**** Records supplied
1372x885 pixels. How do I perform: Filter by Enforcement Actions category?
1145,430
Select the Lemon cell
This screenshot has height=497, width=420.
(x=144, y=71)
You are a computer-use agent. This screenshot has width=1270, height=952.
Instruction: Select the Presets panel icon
********
What you need to do => Copy all of the records above line for line, with no changes.

Output for this task =>
1372x885 pixels. How do I perform: Filter by Enforcement Actions category?
1145,430
Select the Lemon cell
This screenshot has height=497, width=420.
(x=144, y=71)
You are a computer-use agent. This screenshot has width=1270, height=952.
Instruction: Select the Presets panel icon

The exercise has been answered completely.